-- YOUR OBJECTIVE --
Take the entries below and print, exactly, the stretch from the line containing "AP Grama/Ward Sachivalayam" through the line containing "Phong thủy bàn làm việc mệnh", both included.

Stored data entries
▼▼▼
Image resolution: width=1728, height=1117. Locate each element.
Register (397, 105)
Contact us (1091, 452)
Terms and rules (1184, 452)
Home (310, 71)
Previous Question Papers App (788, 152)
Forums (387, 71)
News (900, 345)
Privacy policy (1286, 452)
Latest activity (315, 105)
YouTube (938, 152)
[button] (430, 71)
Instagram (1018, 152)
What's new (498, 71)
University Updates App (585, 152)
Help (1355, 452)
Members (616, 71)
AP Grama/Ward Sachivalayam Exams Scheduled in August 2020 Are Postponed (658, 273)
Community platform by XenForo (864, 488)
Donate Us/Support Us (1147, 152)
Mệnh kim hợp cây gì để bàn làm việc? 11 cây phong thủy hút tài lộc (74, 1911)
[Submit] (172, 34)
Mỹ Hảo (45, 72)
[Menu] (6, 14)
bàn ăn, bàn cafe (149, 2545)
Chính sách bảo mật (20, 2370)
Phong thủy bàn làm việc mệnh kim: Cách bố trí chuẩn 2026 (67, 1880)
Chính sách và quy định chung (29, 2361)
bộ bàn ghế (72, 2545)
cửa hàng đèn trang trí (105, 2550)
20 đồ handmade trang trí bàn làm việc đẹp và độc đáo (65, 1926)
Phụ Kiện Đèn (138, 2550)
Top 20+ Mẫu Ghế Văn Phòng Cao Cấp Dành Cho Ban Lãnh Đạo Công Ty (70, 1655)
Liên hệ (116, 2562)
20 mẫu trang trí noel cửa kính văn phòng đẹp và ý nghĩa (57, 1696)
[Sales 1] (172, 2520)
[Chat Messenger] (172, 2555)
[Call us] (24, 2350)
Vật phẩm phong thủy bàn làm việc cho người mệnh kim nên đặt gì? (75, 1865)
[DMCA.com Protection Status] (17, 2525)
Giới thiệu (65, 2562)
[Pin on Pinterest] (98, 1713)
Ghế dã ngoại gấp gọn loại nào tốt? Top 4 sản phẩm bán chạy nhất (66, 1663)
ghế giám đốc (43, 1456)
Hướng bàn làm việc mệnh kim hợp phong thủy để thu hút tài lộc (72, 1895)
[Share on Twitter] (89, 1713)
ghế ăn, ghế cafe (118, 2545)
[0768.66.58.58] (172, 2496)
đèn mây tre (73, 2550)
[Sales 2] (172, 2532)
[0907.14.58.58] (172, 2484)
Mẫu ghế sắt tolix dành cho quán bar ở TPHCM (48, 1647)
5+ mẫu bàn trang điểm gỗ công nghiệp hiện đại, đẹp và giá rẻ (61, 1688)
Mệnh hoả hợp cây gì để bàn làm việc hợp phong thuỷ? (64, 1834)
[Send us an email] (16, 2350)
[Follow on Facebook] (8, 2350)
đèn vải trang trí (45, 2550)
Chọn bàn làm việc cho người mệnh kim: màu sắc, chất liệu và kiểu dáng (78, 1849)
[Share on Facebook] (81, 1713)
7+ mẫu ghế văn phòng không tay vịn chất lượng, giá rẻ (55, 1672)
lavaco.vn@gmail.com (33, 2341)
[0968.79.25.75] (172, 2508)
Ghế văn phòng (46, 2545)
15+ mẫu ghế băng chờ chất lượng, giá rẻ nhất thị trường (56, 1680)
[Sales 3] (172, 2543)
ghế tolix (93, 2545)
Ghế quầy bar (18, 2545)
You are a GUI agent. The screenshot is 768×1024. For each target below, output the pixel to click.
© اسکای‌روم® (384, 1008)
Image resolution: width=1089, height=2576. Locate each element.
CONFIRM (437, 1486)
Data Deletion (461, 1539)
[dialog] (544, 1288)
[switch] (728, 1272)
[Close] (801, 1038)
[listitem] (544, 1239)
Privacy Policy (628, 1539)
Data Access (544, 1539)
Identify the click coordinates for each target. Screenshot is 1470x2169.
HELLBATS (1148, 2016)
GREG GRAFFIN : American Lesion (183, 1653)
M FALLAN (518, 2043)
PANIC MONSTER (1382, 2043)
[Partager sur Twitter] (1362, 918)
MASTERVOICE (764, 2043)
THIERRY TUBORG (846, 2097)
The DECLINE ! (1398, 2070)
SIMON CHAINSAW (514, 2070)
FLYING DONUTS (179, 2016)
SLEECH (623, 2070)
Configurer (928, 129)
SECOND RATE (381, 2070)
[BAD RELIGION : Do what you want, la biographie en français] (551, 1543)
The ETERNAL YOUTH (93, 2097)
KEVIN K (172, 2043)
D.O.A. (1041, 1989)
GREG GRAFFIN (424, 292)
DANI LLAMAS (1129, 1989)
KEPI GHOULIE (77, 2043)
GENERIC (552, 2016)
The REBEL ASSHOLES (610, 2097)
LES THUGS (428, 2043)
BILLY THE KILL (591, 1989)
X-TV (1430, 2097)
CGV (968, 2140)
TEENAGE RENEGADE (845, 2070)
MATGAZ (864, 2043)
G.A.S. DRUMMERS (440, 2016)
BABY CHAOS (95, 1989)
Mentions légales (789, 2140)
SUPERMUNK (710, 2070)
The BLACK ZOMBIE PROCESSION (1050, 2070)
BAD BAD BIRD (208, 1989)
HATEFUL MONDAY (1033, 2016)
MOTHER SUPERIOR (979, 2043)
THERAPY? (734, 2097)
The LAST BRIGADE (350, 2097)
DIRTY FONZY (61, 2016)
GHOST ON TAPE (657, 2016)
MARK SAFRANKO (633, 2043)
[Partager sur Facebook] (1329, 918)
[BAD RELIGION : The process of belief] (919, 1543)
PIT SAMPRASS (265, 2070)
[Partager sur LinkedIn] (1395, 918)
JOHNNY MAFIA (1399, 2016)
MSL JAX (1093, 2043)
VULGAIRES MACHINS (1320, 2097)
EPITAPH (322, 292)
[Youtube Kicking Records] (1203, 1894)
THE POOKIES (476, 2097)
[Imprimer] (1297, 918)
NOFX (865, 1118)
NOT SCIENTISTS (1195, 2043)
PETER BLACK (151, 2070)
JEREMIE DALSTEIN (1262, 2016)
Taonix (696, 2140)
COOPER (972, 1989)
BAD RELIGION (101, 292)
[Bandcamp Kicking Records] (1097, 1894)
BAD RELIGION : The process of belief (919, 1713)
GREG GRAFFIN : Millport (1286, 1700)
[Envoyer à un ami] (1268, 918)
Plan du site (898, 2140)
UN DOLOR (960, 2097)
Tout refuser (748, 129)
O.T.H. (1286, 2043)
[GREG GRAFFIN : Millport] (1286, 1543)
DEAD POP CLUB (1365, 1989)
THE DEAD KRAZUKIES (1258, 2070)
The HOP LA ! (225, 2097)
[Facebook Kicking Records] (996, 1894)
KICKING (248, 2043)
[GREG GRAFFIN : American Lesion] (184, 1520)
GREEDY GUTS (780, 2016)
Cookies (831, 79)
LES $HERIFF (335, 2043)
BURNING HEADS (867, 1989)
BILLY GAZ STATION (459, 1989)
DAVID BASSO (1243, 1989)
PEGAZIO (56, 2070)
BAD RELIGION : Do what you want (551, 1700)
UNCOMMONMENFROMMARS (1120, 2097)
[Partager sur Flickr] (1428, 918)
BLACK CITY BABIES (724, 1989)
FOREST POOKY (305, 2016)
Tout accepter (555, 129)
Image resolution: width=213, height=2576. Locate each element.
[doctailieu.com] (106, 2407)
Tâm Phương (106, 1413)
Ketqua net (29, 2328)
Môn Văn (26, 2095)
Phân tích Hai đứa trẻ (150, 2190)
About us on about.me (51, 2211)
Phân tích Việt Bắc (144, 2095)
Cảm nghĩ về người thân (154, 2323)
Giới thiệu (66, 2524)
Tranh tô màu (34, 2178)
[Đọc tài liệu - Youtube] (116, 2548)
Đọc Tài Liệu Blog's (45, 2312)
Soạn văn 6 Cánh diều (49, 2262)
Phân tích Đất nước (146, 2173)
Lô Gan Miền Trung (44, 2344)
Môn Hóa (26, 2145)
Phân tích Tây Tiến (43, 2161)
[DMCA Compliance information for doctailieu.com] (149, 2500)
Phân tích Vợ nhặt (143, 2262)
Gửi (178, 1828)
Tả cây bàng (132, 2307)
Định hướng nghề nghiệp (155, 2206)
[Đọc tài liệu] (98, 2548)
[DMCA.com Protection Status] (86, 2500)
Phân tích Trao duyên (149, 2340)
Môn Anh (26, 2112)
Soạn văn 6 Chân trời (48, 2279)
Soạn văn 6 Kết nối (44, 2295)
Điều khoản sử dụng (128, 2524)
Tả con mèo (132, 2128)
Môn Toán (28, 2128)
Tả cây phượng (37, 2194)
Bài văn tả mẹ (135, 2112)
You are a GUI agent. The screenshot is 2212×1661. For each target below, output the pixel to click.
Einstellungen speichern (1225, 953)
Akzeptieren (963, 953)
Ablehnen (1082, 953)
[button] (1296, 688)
▲▲▲
-- SOLUTION --
AP Grama/Ward Sachivalayam Exams Scheduled in August 2020 Are Postponed (658, 273)
Community platform by XenForo (864, 488)
Donate Us/Support Us (1147, 152)
Mệnh kim hợp cây gì để bàn làm việc? 11 cây phong thủy hút tài lộc (74, 1911)
[Submit] (172, 34)
Mỹ Hảo (45, 72)
[Menu] (6, 14)
bàn ăn, bàn cafe (149, 2545)
Chính sách bảo mật (20, 2370)
Phong thủy bàn làm việc mệnh kim: Cách bố trí chuẩn 2026 (67, 1880)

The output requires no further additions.